Anatomy of a Chloe jacket

Some of you will know that it has been a very up and down couple of months here, but one of the “ups”…and it is a very big “up”…was a dear friend returning from rummages through designer recycle stores in the US with this amazing Chloe jacket just for me.

I gasped!  I’m afraid true designer pieces are not in my budget (well, maybe if I hadn’t spent so much money on fabric), especially iconic jackets like this one.


This jacket is from a Phoebe Philo collection for Chloe.  She produced fantastic, really imaginative garments and truly embraced the demi-couture idea I think.  (I showed another Chloe jacket from this collection earlier in the blog too).  A close-up examination of this jacket will show you just why that description is so apt…and designer prices can sometimes be appreciated!

If you have ever thought of going the extra mile with you sewing incorporating unique, demi-couture features in your garments, this is such inspiration!


The black fabric is a lightweight wool.  The cream contrasts are grosgrain ribbons in different widths, hand-stitched in place.  The front plackets are really interesting.  There is a concealed ribbon with snap closures hand-stitched in place on a plain black band outlined with hand stitches in cream contrasts.  And on top of all this is the grosgrain ribbon with hook and eye closures.  (This jacket is not going to come undone!).


If you enjoy small but special details, just have a look at the beautiful stitching to secure the hooks and eyes.  I am used to this sort of stitching to create self loops.  It is great to see it used here this way.




You can see here how the grosgrain ribbon forms the collar and the ends have been folded to the inside and secured.  It is machine-stitched in place, with decorative hand-stitching on top.

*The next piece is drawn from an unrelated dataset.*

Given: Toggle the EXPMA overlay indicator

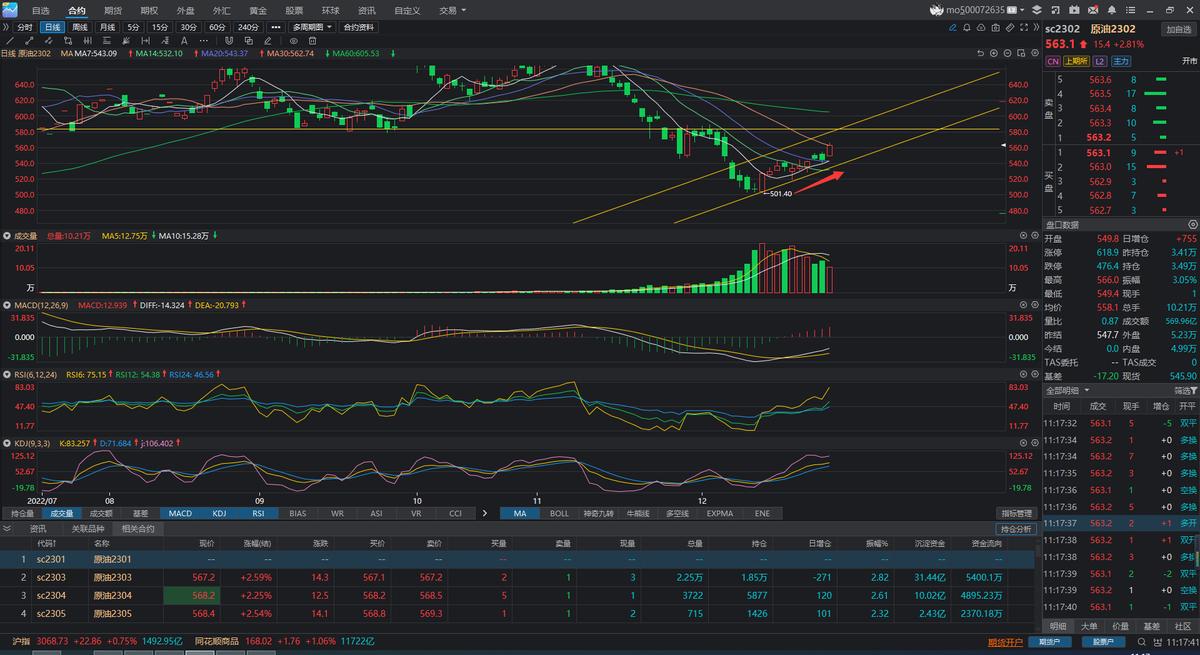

The back of the jacket features exposed seams which have thin bias binding applied to enclose the edges.  The binding is then periodically crimped along the seams at the lower half of the jacket to form gentle scallops.  On top of this grosgrain ribbon has again been stitched in place.



And the grosgrain ribbon again appears across the shoulders and down the sleeves, uniting the look through the whole jacket.  I thought it was interesting that the placement of the ribbon was quite a bit below the shoulder seam, then arcing down the sleeve.



Finally, you can see a plain black silk lining with contrast striped silk sleeves.